Re: Picking out the most recent row using a time stamp column

From: Merlin Moncure <mmoncure(at)gmail(dot)com>
To: Dave Johansen <davejohansen(at)gmail(dot)com>
Cc: pgsql-performance(at)postgresql(dot)org
Subject: Re: Picking out the most recent row using a time stamp column
Date: 2013-04-05 18:40:16
Message-ID: CAHyXU0zrGJzr-R1rOqA=7m7k6BOdxauvbsfPYSM9+iaQELaK3g@mail.gmail.com
Views: Raw Message | Whole Thread | Download mbox | Resend email
Thread:
Lists: pgsql-performance

On Fri, Apr 5, 2013 at 11:54 AM, Dave Johansen <davejohansen(at)gmail(dot)com> wrote:
> On Sat, Feb 26, 2011 at 2:38 PM, Dave Johansen <davejohansen(at)gmail(dot)com>
> wrote:
>>
>> Unfortunately, I'm running 8.3.3 and to my knowledge the windowing stuff
>> wasn't added til 8.4.
>> Dave
>>
>> On Feb 26, 2011 2:06 PM, "Josh Berkus" <josh(at)agliodbs(dot)com> wrote:
>> > Dave,
>> >
>> > Why not test the windowing version I posted?
>
> We finally have moved over to 8.4 and so I just wanted to post the
> time comparison numbers to show the times on 8.4 as well. This is also
> a newer data set with ~700k rows and ~4k distinct id_key values.
──────────
**Set problem 1**
Summarize the message in two sentences.
The listing that follows has no connection to the message above.

**Record list**
──────────
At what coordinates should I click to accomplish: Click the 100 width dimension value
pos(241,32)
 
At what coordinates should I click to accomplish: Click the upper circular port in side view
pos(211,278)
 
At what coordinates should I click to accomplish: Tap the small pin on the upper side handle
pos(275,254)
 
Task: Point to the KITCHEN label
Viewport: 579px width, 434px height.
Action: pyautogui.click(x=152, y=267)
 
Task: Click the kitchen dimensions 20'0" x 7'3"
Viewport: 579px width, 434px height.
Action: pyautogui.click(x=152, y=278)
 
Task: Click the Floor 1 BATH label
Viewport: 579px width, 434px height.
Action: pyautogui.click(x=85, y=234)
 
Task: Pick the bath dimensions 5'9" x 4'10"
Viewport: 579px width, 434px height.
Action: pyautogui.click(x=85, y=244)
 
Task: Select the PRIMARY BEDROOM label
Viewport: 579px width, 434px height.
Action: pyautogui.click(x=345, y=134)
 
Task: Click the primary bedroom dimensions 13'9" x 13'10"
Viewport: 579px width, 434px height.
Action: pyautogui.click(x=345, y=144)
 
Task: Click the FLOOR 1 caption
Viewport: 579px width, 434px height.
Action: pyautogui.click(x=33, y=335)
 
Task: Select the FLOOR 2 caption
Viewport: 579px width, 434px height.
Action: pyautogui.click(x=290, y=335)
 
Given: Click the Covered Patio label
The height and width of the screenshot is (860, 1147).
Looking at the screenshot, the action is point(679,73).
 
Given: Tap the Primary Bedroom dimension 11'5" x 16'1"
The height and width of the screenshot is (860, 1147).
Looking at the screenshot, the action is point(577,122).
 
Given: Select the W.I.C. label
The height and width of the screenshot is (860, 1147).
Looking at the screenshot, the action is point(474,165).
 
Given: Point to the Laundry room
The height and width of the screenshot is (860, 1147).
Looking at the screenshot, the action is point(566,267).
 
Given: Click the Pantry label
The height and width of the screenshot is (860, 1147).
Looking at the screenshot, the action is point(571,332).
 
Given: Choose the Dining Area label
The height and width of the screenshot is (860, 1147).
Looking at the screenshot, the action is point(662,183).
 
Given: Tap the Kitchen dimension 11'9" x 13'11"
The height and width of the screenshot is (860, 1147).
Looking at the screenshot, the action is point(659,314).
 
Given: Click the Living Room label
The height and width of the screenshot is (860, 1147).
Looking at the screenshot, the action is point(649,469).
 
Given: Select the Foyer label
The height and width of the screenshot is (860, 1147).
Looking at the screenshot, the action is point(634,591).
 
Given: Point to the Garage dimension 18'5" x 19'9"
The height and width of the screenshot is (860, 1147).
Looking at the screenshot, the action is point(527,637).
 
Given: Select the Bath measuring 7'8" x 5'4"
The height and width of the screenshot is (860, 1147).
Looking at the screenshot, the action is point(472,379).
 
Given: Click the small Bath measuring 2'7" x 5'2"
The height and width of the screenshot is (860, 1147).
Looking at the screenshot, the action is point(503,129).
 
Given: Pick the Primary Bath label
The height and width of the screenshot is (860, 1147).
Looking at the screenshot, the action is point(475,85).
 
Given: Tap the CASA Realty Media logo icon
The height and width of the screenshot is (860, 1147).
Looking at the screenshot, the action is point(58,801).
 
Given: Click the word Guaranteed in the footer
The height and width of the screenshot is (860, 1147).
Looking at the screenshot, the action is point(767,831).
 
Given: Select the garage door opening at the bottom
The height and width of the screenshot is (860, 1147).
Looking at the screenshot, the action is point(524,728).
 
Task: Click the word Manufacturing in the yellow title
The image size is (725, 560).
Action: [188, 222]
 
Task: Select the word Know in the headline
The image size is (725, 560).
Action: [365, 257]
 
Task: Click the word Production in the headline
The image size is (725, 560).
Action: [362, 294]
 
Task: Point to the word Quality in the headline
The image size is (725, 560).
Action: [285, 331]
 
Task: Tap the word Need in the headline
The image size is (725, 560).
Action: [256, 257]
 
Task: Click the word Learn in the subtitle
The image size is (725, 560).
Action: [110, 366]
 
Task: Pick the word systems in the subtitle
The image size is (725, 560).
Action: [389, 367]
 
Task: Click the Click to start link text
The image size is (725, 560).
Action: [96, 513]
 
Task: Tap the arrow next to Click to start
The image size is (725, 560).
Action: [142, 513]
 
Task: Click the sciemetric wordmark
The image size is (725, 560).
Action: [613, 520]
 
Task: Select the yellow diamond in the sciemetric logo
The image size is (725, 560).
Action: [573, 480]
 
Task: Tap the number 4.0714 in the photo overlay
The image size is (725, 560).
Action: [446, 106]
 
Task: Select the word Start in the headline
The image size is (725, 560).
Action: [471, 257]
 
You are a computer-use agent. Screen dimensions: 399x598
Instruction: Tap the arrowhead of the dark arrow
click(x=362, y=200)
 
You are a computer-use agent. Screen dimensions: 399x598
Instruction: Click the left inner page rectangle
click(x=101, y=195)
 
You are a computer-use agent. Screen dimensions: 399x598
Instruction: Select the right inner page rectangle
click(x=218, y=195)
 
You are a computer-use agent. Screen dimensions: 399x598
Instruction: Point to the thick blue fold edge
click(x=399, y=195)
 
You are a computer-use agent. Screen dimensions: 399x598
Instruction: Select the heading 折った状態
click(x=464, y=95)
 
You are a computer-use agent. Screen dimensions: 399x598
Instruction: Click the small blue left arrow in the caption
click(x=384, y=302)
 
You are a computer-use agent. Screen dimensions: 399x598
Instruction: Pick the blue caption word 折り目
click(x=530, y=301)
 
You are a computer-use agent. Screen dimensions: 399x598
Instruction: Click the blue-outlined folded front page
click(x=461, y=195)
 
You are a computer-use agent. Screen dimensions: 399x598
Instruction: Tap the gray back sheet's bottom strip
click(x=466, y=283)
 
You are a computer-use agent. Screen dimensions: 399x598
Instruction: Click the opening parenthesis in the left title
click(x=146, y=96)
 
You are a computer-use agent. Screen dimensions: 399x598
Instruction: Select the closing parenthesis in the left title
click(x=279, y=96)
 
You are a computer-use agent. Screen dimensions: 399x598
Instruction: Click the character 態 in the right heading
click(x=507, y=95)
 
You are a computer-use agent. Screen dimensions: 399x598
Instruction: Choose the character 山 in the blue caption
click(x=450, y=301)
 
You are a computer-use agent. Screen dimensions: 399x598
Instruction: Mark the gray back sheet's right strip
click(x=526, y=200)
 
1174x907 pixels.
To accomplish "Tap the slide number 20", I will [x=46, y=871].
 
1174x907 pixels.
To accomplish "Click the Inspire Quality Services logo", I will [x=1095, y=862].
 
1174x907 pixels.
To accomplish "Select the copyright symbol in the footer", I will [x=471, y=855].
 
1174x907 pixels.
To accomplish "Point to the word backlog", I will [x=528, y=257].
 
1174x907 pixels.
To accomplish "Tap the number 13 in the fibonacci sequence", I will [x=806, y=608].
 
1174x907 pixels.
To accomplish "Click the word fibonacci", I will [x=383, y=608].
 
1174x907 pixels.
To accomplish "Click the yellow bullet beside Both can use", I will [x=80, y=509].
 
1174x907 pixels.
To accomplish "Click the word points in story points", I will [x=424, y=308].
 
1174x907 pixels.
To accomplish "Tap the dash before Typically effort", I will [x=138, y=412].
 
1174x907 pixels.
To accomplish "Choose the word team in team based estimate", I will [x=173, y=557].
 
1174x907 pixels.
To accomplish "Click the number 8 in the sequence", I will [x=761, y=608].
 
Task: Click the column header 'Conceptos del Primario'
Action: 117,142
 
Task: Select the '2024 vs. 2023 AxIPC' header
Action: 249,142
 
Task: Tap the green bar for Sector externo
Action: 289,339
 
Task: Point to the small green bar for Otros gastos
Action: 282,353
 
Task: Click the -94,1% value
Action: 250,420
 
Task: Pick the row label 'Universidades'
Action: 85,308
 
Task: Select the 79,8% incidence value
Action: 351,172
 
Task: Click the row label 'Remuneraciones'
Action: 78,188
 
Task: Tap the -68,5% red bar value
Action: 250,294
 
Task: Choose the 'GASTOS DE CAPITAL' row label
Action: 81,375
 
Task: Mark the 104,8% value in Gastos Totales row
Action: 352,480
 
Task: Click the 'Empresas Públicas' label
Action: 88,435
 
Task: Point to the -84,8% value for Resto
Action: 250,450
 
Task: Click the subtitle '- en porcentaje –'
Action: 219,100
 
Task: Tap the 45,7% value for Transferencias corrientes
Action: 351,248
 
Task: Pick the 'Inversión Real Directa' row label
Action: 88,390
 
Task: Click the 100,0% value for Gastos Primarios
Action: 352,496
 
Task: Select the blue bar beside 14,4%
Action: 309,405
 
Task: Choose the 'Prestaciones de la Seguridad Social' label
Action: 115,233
──────────
**Set problem 2**
Convert the lines of the listing into a numbered list, leaving out blank lines, from its first line through the line containing "Action: pyautogui.click(x=290, y=335)", inclusive.

**Task output 1**
In February 2011, Dave Johansen said he could not try the windowing approach Josh Berkus had suggested because he was running 8.3.3, and windowing was not added until 8.4. Having since moved to 8.4, he posted time comparison numbers for it using a newer data set with about 700k rows and about 4k distinct id_key values.

**Task output 2**
1. At what coordinates should I click to accomplish: Click the 100 width dimension value
2. pos(241,32)
3. At what coordinates should I click to accomplish: Click the upper circular port in side view
4. pos(211,278)
5. At what coordinates should I click to accomplish: Tap the small pin on the upper side handle
6. pos(275,254)
7. Task: Point to the KITCHEN label
8. Viewport: 579px width, 434px height.
9. Action: pyautogui.click(x=152, y=267)
10. Task: Click the kitchen dimensions 20'0" x 7'3"
11. Viewport: 579px width, 434px height.
12. Action: pyautogui.click(x=152, y=278)
13. Task: Click the Floor 1 BATH label
14. Viewport: 579px width, 434px height.
15. Action: pyautogui.click(x=85, y=234)
16. Task: Pick the bath dimensions 5'9" x 4'10"
17. Viewport: 579px width, 434px height.
18. Action: pyautogui.click(x=85, y=244)
19. Task: Select the PRIMARY BEDROOM label
20. Viewport: 579px width, 434px height.
21. Action: pyautogui.click(x=345, y=134)
22. Task: Click the primary bedroom dimensions 13'9" x 13'10"
23. Viewport: 579px width, 434px height.
24. Action: pyautogui.click(x=345, y=144)
25. Task: Click the FLOOR 1 caption
26. Viewport: 579px width, 434px height.
27. Action: pyautogui.click(x=33, y=335)
28. Task: Select the FLOOR 2 caption
29. Viewport: 579px width, 434px height.
30. Action: pyautogui.click(x=290, y=335)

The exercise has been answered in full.